Start of Extracted entries

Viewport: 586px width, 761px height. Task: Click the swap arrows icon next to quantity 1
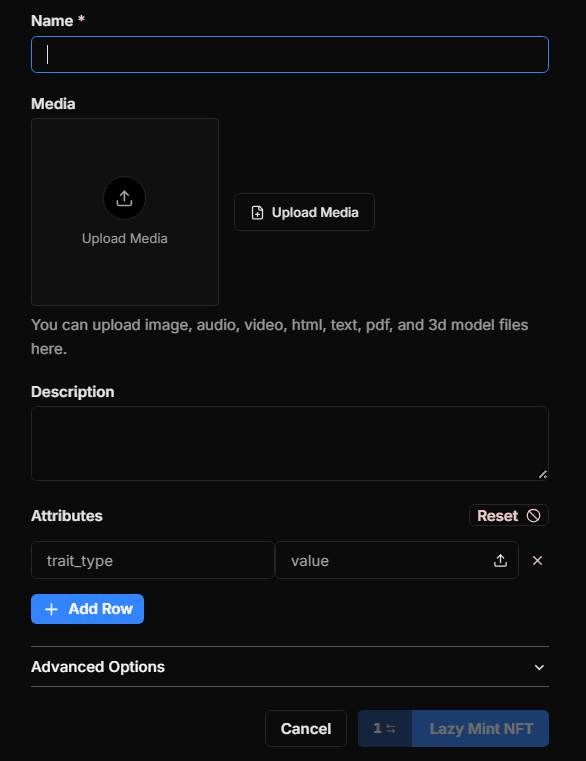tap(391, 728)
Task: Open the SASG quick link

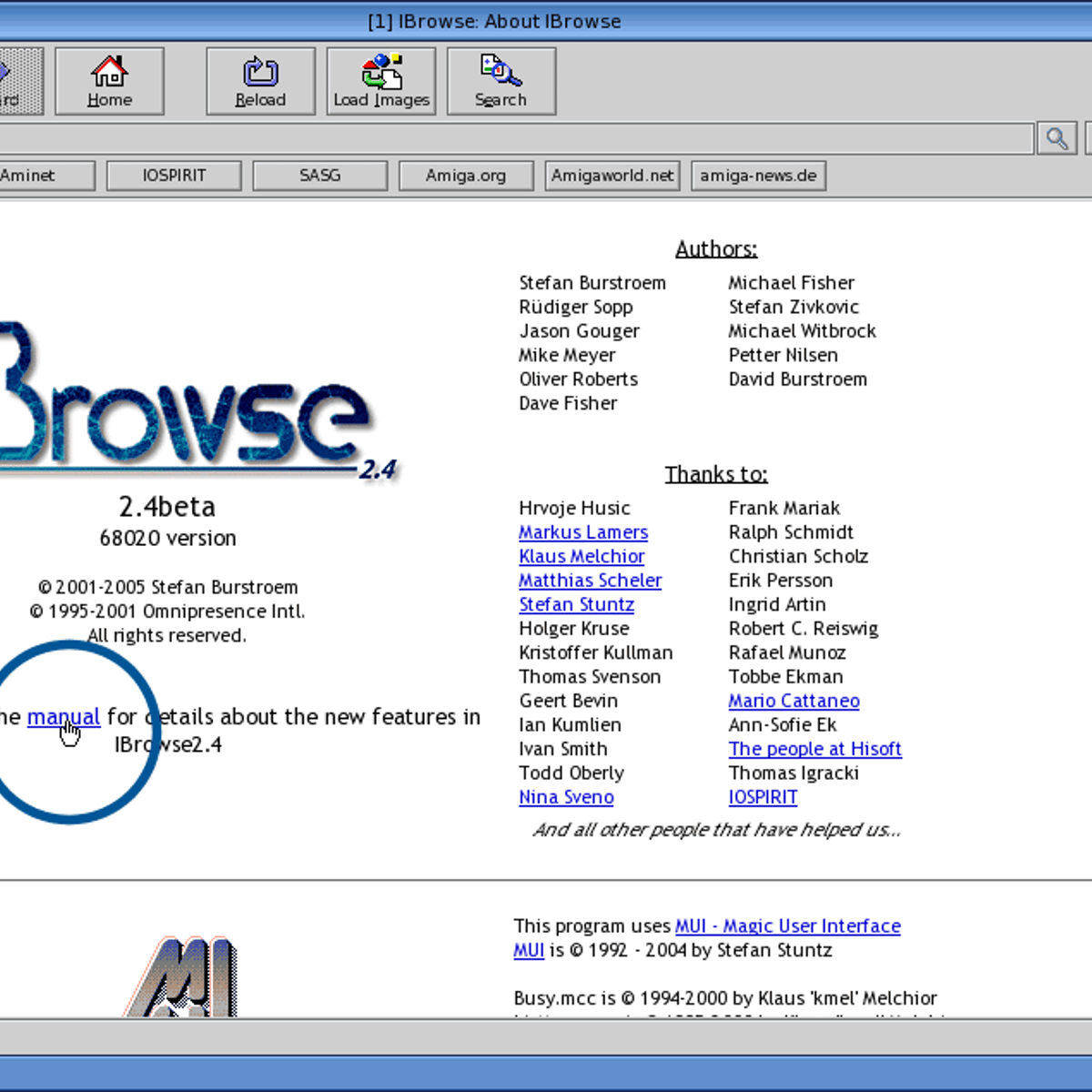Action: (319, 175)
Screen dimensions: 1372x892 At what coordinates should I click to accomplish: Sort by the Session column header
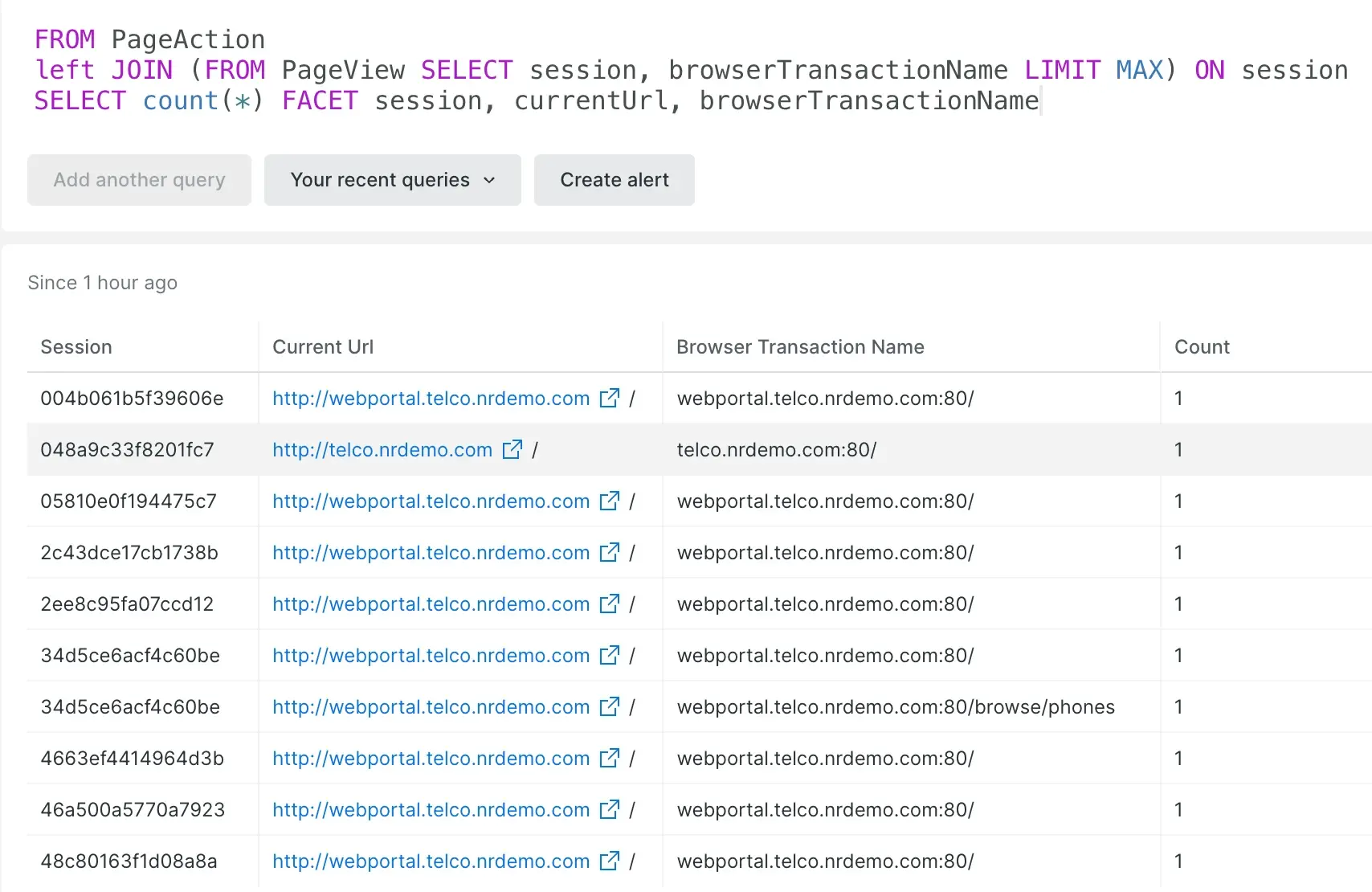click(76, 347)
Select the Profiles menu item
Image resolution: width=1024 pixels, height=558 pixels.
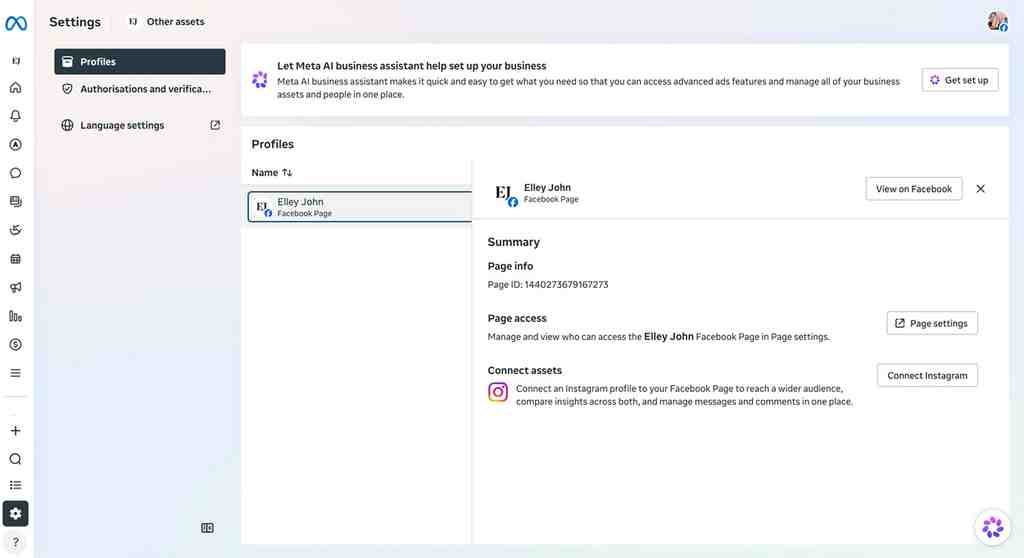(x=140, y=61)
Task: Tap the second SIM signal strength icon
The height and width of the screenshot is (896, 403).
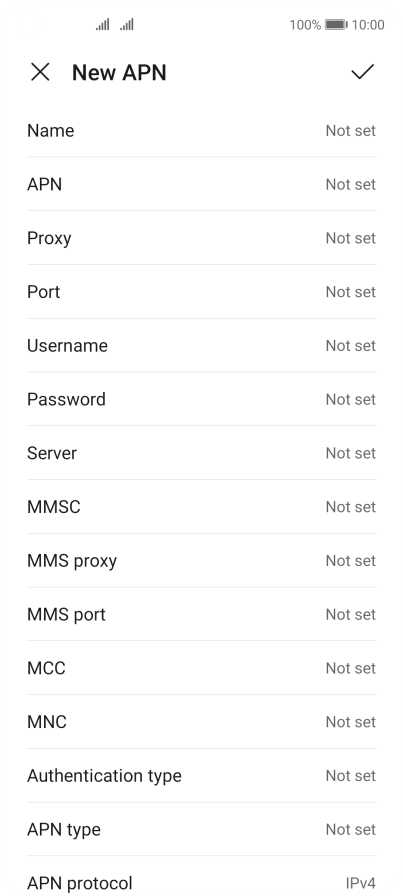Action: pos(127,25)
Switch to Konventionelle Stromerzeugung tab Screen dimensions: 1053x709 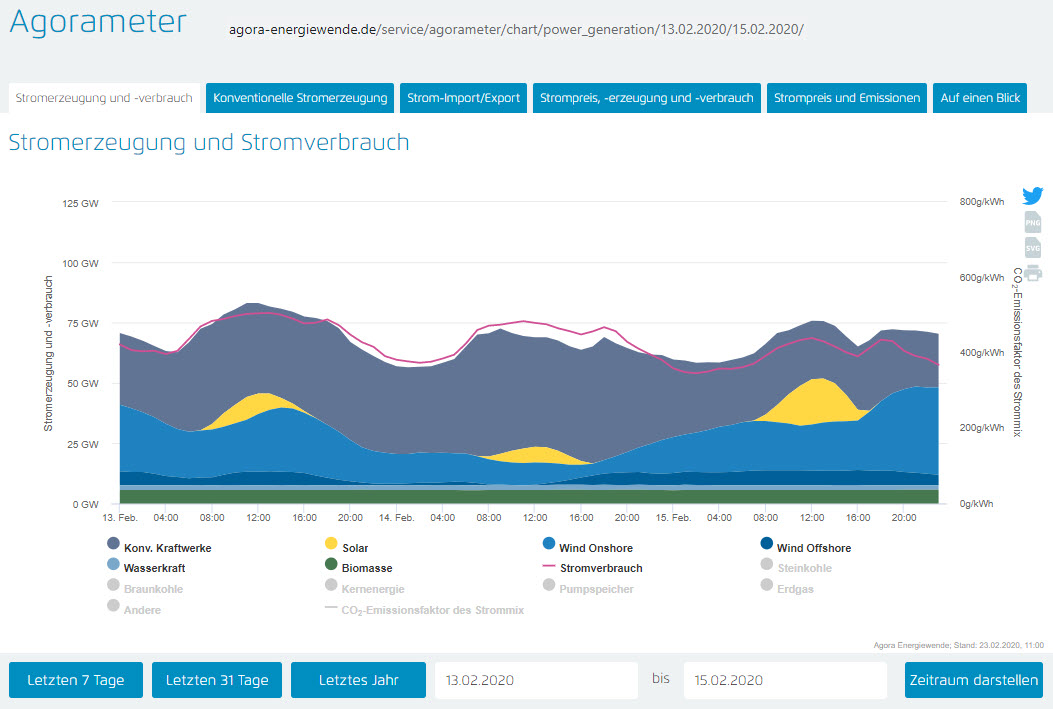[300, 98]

End of Extracted entries

Copy only what runs above from the line containing "Task: Open the SASG quick link" through the line containing "Task: Tap the second SIM signal strength icon", exactly. Leave out the pictures.

Task: Open the SASG quick link

Action: (319, 175)
Screen dimensions: 1372x892 At what coordinates should I click to accomplish: Sort by the Session column header
click(76, 347)
Select the Profiles menu item
Image resolution: width=1024 pixels, height=558 pixels.
(x=140, y=61)
Task: Tap the second SIM signal strength icon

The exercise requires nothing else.